Dienstag, den 03.04.2018
Wanderung der
SGV Frauengruppe Niedereimer

Beginn um 14:00 Uhr, die Veranstaltung kann bis ca. 19:00 Uhr dauern. Die Teilnehmerinnen treffen sich mit eigenem PKW auf dem Parkplatz an der Kirche in Niedereimer. Von dort fahren sie in Fahrgemeinschaften nach Enkhausen / Hövel. Die Rundwanderung ist ca. 9 km lang und ist als mittelschwer einzustufen. Eine Einkehr zum Kaffeetrinken ist geplant.
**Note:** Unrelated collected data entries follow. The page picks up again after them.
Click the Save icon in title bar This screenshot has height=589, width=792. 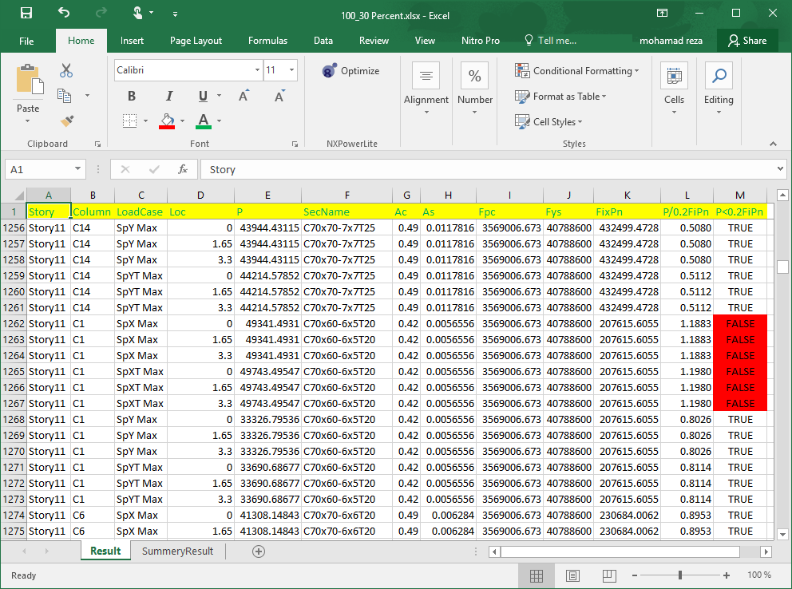click(26, 14)
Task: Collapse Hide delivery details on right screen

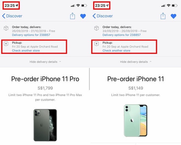Action: pos(136,62)
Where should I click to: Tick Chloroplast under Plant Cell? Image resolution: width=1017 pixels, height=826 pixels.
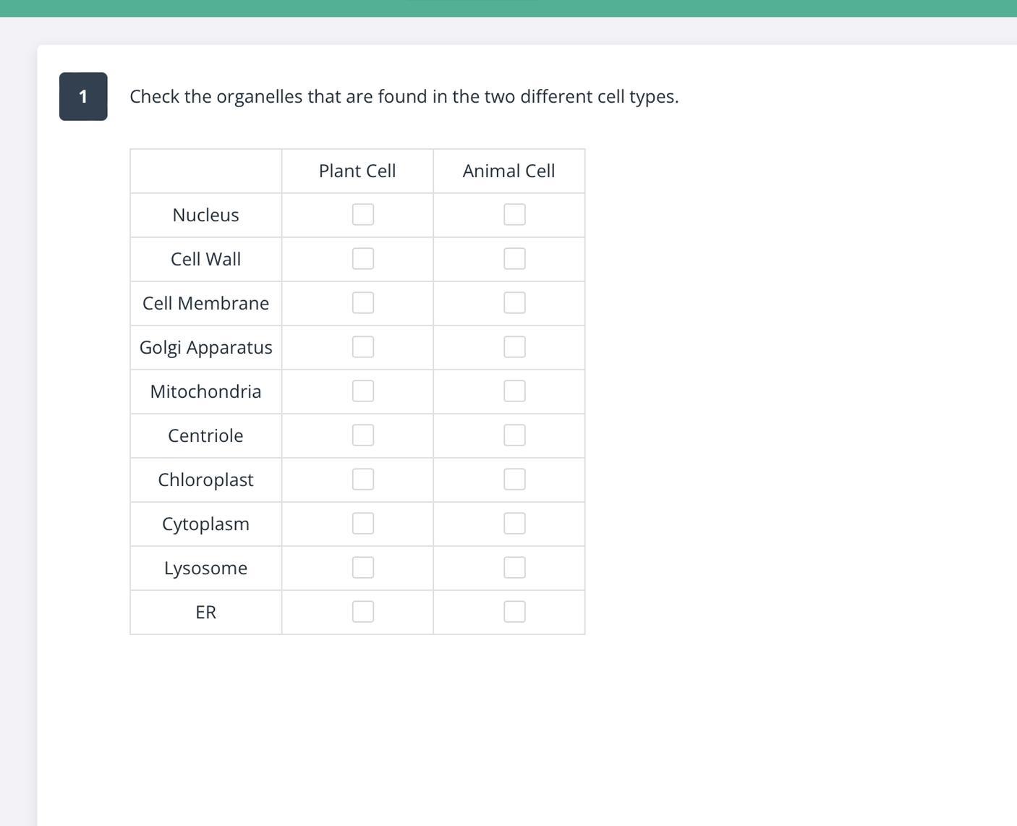[x=363, y=480]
Die Wanderführerin ist Marita Storm (02931 937228)

Dienstag, den 10.04.2018
Kaffeetrinken der Frauen in der SGV-Hütte

Die Frauen treffen sich in der Hütte der SGV-Abteilung Niedereimer zu Kaffee, Kuchen, Schnittchen und gemütlichem Beisammensein. Alle Frauen sind herzlich willkommen - auch Nichtmitglieder. Weitere Informationen bei Monika Menn (02931 7430) und Renate Stelte (02931 7522).

Sonntag, den 22.04.2018
Sonntagswanderung im „Balver Wald“ (Rucksackverpflegung)

Beginn 9:00 Uhr, Ende wird gegen 17:00 Uhr sein. Die Teilnehmer der Wanderung treffen sich mit eigenem PKW auf dem Parkplatz an der Kirche in Niedereimer. Von dort fahren die Teilnehmer in Fahrgemeinschaften nach Levringhausen. Die Wanderung ist eine Rundwanderung im „Balver Wald“. Es ist eine Einkehr in Hof Schulte geplant. Die Wanderstrecke beträgt 15 km und ist als mittelschwer einzustufen. Der Wanderführer ist Bernhard Drees (02931 5317113).